Notice the problems? God worked through Muhammad to fix corruption of his original inspired message, yet the idea that Bin Laden is being used by God to bring Muslim's back to God's original message is considered nonsense and irrational. Clearly, Mansoor is letting his own beliefs trump rationality at some point

Yet the real question I have is that if Allah's word in the Koran is unalterable and unable to be corrupted by man's intepretation (Like they assert the old and new testament were), then how is Bin Laden able to interpret Muslim doctrine differently? It shouldn't be possible. Indeed, there should be next to zero, if not zero doctrinal differences amongst the Mulsim community.
Comments:
When I found out about this debate, I was really interested to see what was going to happen. I was severly disappointed. Ijaz was all over the map right from the start. McCarthy, a very patient but determined man, really gave him numerous opportunities to explain at a basic level how the muslims can refute their "mistaken" bretheren. Ijaz first tried blustering through it, and then ignored the more pertinent questions or gave ridiculous answers. Ijaz seems like a nice man, but his understanding of Islam is baffling. You post points out one of those baffling contradictions.

I can't remember the Surah, but I remember that somewhere it says that the commands of the Koran are easy to understand. So, we basically end up with the easy to understand Koran that some muslims distort and lead other muslims astray to commit violence. Yet, it is a baffling array of contradictions that supposedly one understands better if they know Arabic. However, not enough muslims really know Arabic. My head is really spinning.

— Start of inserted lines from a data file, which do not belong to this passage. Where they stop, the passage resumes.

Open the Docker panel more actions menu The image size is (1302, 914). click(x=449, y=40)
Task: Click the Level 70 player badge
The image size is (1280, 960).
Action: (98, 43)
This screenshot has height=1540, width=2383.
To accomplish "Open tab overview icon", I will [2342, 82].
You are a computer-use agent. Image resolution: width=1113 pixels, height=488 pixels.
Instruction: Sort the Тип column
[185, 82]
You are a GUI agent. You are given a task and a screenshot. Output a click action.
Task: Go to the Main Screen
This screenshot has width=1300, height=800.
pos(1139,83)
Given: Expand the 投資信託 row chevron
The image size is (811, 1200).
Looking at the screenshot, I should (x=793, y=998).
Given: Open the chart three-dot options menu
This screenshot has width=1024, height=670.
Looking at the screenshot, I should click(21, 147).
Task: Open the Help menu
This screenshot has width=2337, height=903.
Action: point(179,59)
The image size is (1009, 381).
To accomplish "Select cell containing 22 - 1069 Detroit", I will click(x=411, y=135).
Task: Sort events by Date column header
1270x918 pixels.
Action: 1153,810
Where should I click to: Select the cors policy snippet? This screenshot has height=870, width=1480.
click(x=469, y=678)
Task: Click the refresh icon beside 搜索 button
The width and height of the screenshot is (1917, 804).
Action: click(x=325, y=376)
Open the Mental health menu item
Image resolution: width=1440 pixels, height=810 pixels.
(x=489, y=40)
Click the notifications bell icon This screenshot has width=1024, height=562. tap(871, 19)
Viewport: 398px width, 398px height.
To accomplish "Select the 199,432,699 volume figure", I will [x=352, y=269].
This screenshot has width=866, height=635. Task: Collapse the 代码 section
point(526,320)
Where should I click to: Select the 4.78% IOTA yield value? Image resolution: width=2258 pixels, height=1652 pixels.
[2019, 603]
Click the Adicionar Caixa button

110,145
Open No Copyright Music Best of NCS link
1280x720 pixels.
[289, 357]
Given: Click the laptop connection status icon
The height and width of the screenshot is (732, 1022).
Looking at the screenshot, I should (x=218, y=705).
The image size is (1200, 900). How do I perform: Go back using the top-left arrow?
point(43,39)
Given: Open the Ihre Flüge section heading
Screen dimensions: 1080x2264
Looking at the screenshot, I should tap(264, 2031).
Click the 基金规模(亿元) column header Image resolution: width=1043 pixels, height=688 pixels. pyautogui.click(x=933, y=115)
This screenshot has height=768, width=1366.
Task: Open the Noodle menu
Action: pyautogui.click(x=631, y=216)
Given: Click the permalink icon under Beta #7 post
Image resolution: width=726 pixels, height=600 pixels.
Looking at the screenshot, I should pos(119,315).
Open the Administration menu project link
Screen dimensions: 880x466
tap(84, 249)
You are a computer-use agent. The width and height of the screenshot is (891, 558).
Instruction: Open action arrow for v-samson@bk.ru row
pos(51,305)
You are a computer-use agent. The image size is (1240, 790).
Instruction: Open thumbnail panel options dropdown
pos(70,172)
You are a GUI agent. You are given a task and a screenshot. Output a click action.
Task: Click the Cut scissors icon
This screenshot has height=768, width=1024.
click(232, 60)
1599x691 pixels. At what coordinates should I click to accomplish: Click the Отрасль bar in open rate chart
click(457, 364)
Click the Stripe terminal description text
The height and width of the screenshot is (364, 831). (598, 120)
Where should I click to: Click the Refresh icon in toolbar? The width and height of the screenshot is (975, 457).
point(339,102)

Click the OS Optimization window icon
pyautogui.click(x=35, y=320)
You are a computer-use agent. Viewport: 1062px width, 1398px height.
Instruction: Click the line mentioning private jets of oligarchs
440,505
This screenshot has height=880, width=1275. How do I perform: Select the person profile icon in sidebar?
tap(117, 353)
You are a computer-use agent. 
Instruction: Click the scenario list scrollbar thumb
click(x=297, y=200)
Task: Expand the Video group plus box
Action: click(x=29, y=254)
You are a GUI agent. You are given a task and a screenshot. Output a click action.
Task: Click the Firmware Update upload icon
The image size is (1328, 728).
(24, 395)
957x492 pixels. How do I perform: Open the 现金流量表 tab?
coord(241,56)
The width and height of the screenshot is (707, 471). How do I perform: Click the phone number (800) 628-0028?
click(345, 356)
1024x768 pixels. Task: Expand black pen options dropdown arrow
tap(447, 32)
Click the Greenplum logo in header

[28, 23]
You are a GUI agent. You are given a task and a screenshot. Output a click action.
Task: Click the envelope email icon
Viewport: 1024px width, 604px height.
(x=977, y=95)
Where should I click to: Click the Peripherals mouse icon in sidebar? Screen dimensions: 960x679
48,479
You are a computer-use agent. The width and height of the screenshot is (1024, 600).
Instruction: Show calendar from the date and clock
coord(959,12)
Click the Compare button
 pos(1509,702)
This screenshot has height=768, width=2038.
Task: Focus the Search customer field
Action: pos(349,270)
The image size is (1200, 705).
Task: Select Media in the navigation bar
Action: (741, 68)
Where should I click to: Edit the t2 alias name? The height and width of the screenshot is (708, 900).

I think one thing that really annoyed me about Ijaz's comments is that in the end he blamed the West for not helping muslims become moderate. His basic reasoning is that the West doesn't say nice things about Islam (I guess he doesn't watch TV or read the paper), doesn't have enough muslims is positions of power, and we haven't poured enough money into their economies. What does any of that have to do with how muslims think about their religion?

In the end, it just shows that the "moderates" are whispering in the wind. I read one site that attempted to, in detail, explain the violence in the Koran in a moderate manner. Between the stretches of logic (somehow people with caravans were always attacking Mohammed) and alright distortions, I gave up on it. It all sounds nice, but the reality is that anyone looking at the complicated explanations is going to go "It says slay the infidel wherever you find them. I think that makes more sense."
 
Didn't Ijaz also say that Bin laden's big problem was blaming everything on the west?

You mentioned Ijaz does it himself at the end. Yet another double standard.